Assédios judiciais contra jornalistas
Ana d’Angelo: O que você pensa sobre essa decisão do STF que responsabiliza os veículos por entrevistas quando há acusações em relação a crimes? Vai ter mais judicialização, assédios judiciais aos jornalistas? Compromete ou não a liberdade de imprensa?

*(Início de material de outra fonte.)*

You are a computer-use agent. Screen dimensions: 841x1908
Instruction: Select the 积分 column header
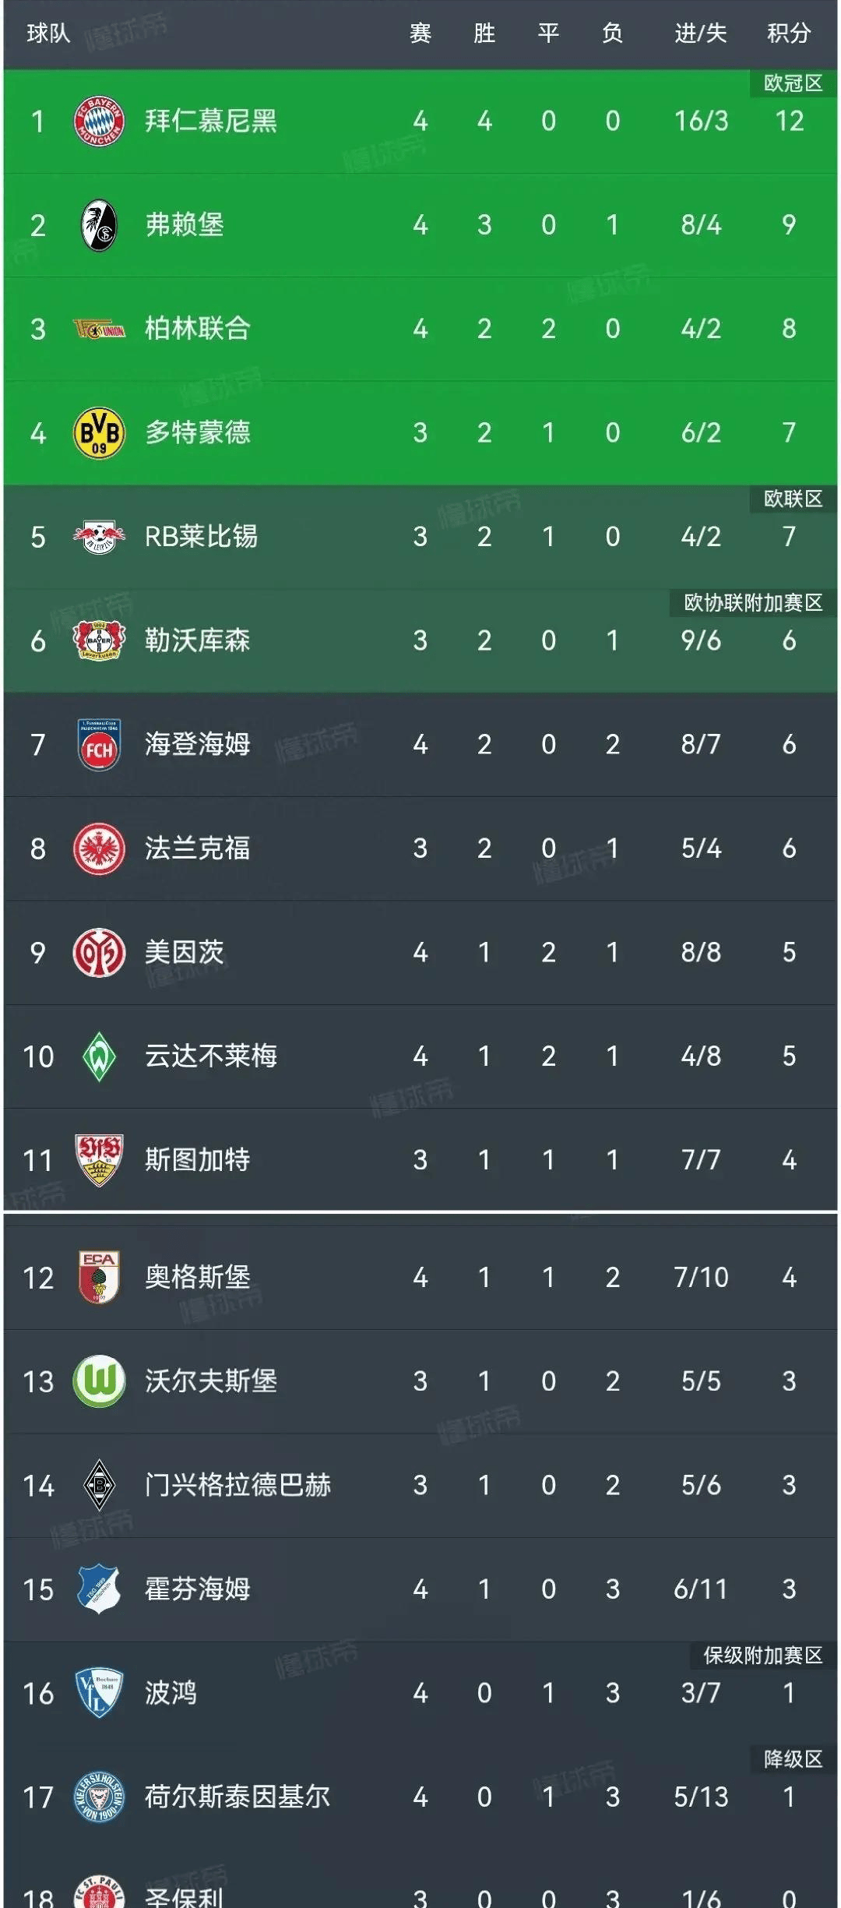click(789, 34)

Sérgio Spagnuolo: Acho que essa decisão abre precedentes para que haja muito assédio judicial [ partindo] principalmente de atores importantes da política e do Judiciário, que têm poder e querem silenciar algum jornalista. O jornalista não está isento de ser processado por alguma coisa que ele publique, mas neste caso se trata de os juízes interpretarem, principalmente na primeira instância, quando isso é válido ou não. Esse é um tema que eu levo com parcimônia para emitir opiniões porque é muito complexo, mas acho que estamos em um mundo em que já existe muito assédio judicial, com muitas organizações de jornalistas tendo que tirar conteúdos do ar para proteger interesses de pessoas importantes, então eu acho que isso só tende a piorar. Se o nosso sistema judiciário não permitisse tanto assédio judicial, talvez essa discussão pudesse estar sendo feita de forma diferente.
Matheus Soares: Em 2024 a gente vai ter eleições aqui no Brasil. Quais são os desafios de cobertura dessas eleições contra a desinformação?

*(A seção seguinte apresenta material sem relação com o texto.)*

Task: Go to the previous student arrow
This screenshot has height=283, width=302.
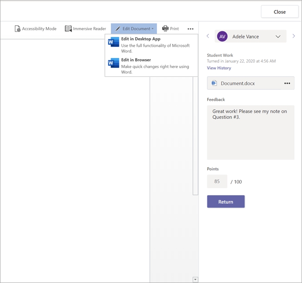Action: click(208, 36)
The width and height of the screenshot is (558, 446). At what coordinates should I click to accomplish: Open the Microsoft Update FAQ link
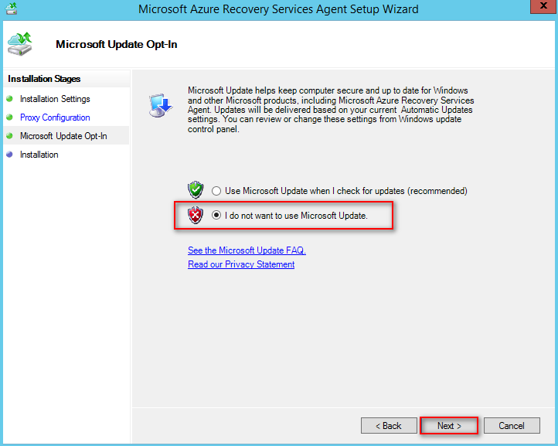247,250
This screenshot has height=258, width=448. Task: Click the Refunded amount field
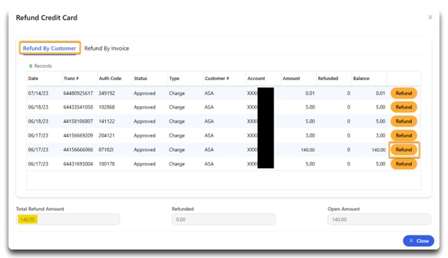click(x=224, y=220)
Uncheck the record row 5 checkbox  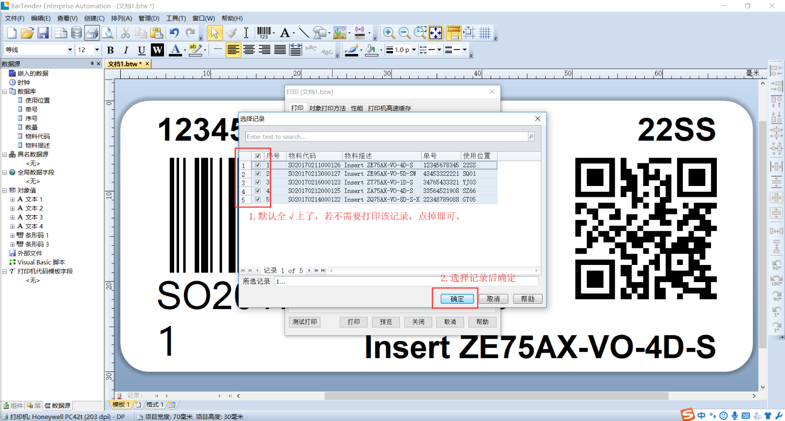tap(258, 200)
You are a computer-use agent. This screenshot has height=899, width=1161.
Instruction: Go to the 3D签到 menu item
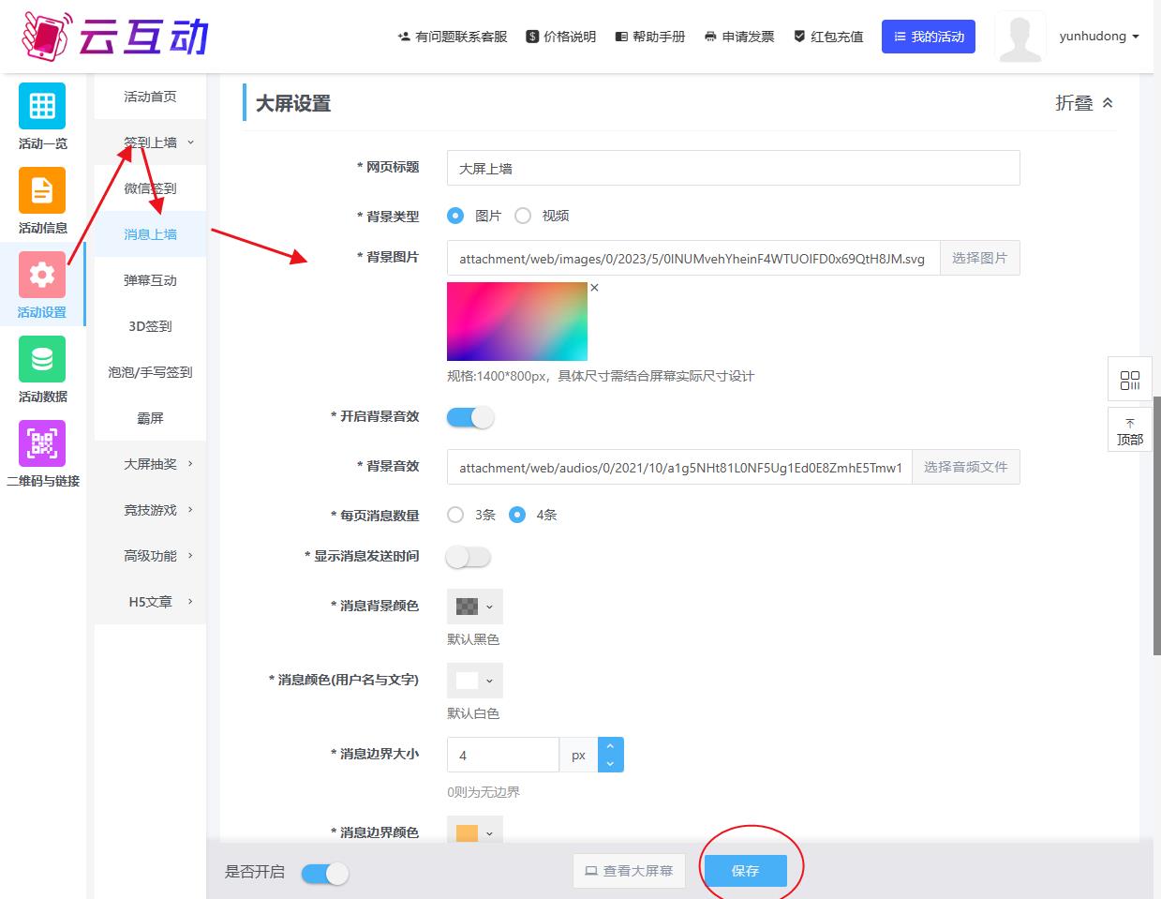tap(150, 326)
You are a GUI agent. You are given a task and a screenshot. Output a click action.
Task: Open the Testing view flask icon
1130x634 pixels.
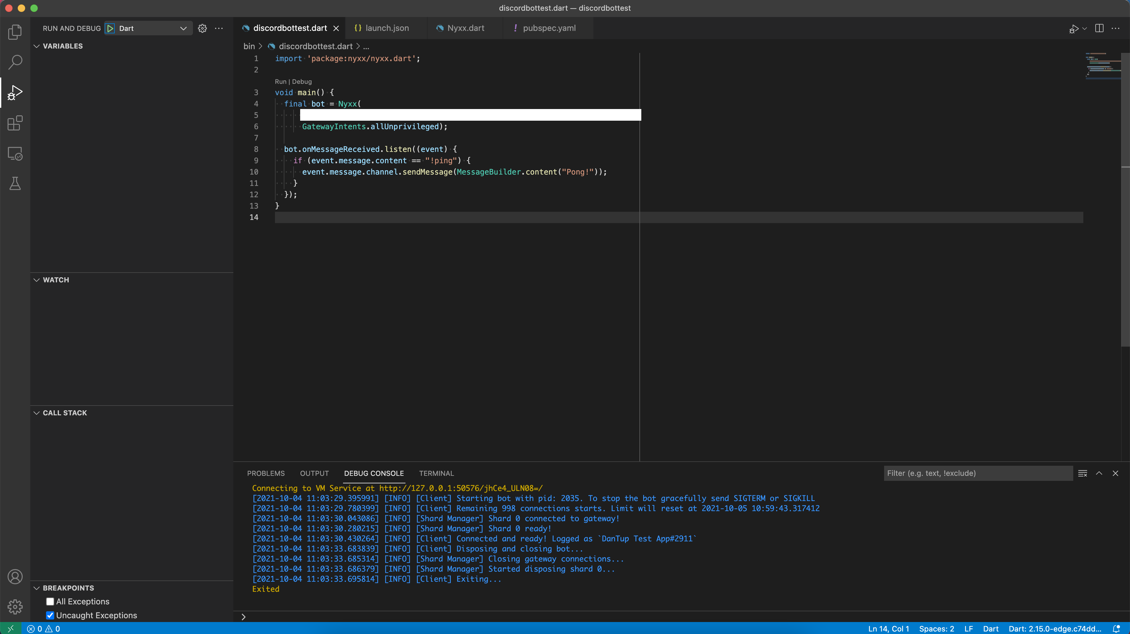15,183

Sérgio Spagnuolo: O jornalista nunca deu conta de acabar com a desinformação, né? É muito mais fácil produzir desinformação e espalhar a desinformação do que conter e descredibilizar essa desinformação. Agora tem a questão da Inteligência Artificial generativa e eu acho que esse tipo de tecnologia vai ter um papel um pouco mais central no jeito que a desinformação se espalha, mas o papel do jornalista continua o mesmo: continuar produzindo um bom conteúdo. Eu trabalhei com checagem de fatos no [Aos Fatos] até 2018, e é um trabalho muito importante, mas eu decidi que não queria mais trabalhar diretamente com checagem, porque é muito árduo, vocês sabem muito bem disso. Me concentrei em produzir o melhor conteúdo investigativo que eu podia em vez de tentar identificar o que era errado ou falso. Mas eu acho que a checagem pode ser fortalecida também [ pela IA ] porque a checagem também tem acesso a essas ferramentas, então vai também da criatividade e da inovação que a gente implementar em 2024.
Matheus Soares: A presença das IAs nas eleições poderia reforçar o papel do próprio jornalismo nesse momento? São nos momentos em que qualquer conteúdo pode ser sintético em que o jornalismo ganha confiança?
Sérgio Spagnuolo: O jornalismo tem perdido audiência em geral. Muitas pessoas estão indo para outras plataformas de conteúdo, redes sociais, streaming. Continua ainda muito nichado em algumas camadas da população, mais instruídas, e obviamente isso abre espaço para que a desinformação chegue em lugares pouco atendidos pelo noticiário. Em 2024 talvez a gente tenha mais do mesmo: A gente vai ver desinformação, a gente vai ver polarização. Mas, principalmente, o jornalismo independente, como o que a gente faz, está perdurando e está até prosperando, né? O que está caindo um pouco é o jornalismo tradicional, que custa muito e às vezes comete os mesmos erros repetidamente, e isso tem prejudicado um pouco a confiança das pessoas no noticiário. Acho que vai ser uma eleição muito importante, principalmente porque vai ser a primeira com esses novos modelos de linguagem predominantes enquanto ferramentas de produção de conteúdo, mas também vai dar abertura para que a gente possa usar essas mesmas ferramentas para produzir coisas bacanas, desenvolver projetos que ajudem a democracia.